All the Vedic gods have lost stature, but Yama is a really sad example of decline in a culture. The name Yama itself means 'The Restrainer' and further refining it we get 'The Restrained One'. Yama is in full control of his sense organs; he is the first man to have triumphed over them. This is not surprising considering his origin. In a magnificent dramatic irony, Yama is supposed to be the son of Surya, the Sun God and Giver of Life. Life cannot proceed without intimate acquaintance with death. Indeed death clears the old out of the way of Life. The Veda is clear that Yama's great achievement on behalf of the race of men was to find "the way home which cannot be taken away." It is by dying that man achieves immortality and Yama was the first to discover this secret.

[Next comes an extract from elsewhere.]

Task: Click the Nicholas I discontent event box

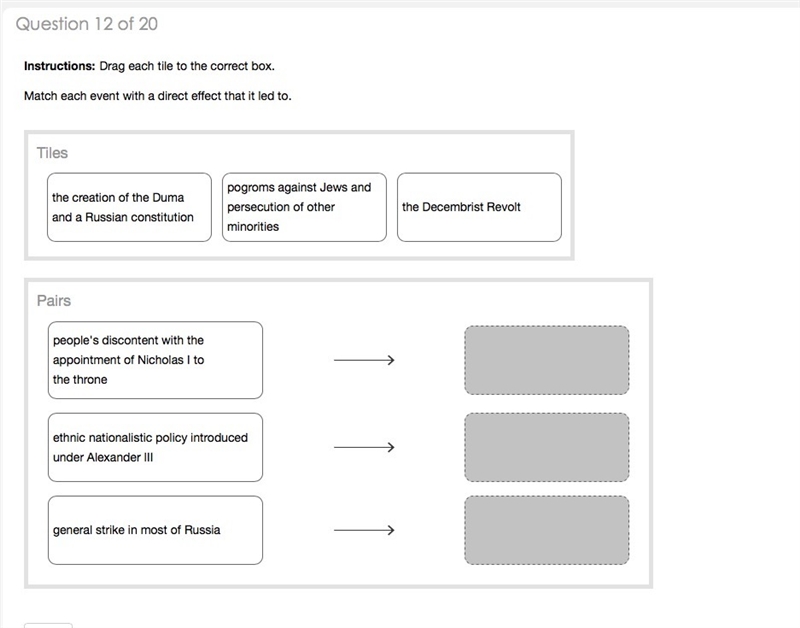Action: pos(155,360)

Not without trouble, however. For Yama and Yami were the first humans to be born, the Primordial Twins so beloved of mythic structure. Yami was in no hurry to learn the Eternal Secret, she would much rather that Yama learnt with her what it was to be fruitful and multiply. This was acceptable by the standards of myth and all Genesis tales - the first couple usually populated the earth through incest. Yama is having none of it and rejects Yami's specious argument that even in the womb, which they shared, they were designed to be husband and wife. She also urges upon him his duty to the world, if they are all that live, they owe it to life to procreate and trust that posterity will be indulgent with the moral implications of what they had to do. The verses where she urges him on in this expedient course of action are some of the most erotic and blatantly sexual ever written in any human language.

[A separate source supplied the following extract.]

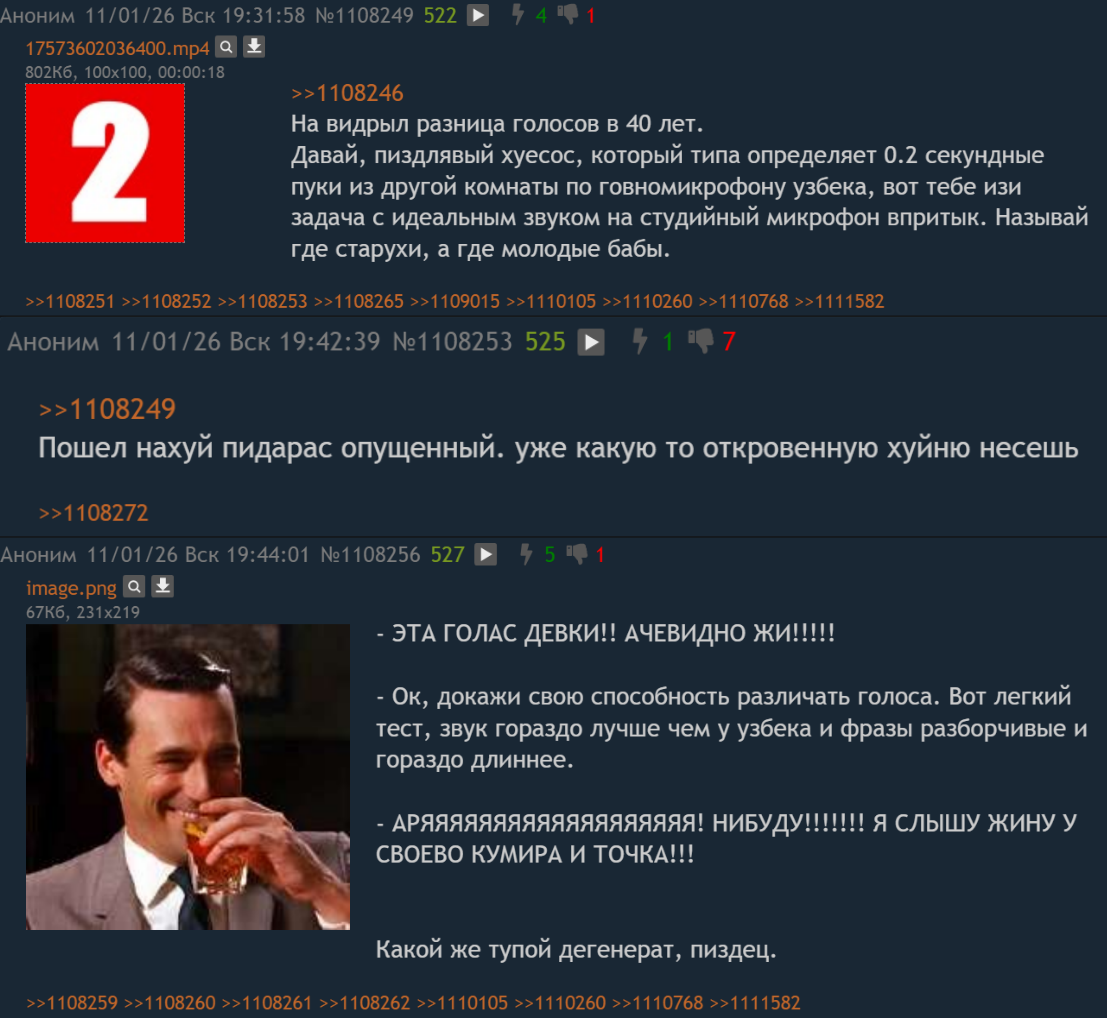
Task: Open the laughing man image thumbnail
Action: 188,777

"Desire for Yama overwhelms me, Yami
to lie with him on a common bed
As a woman to her husband I would yield my body.
Like chariot wheels let us surge to and fro!"

Yama's answers are a standing monument to ethical imperatives, a blanket repudiation of expediency and comfort zones. He simply refuses to lower his standards, no matter what the emergency. Evil has no extenuating circumstances.
"Shall we do now what has been diligently spurned hitherto?
Shall we who speak truth now countenance wrong?"
For him all actions are to be judged in the light of Ritha, Cosmic Law, and it is better the earth remain unpopulated than be filled with the fruits of sin. He has greater, and more justified confidence in the universe than Yami does, for life does not snuff out, contrary to her dire predictions. This refusal to procreate sinfully is Yama's true victory over death, for Men reproduce hoping to cheat death with every new generation. He passes over with his ethical sphere intact and death holds no terrors for him. For immortality is gained not in using one's children to cheat death, but by experiencing Death itself as a door to Immortality.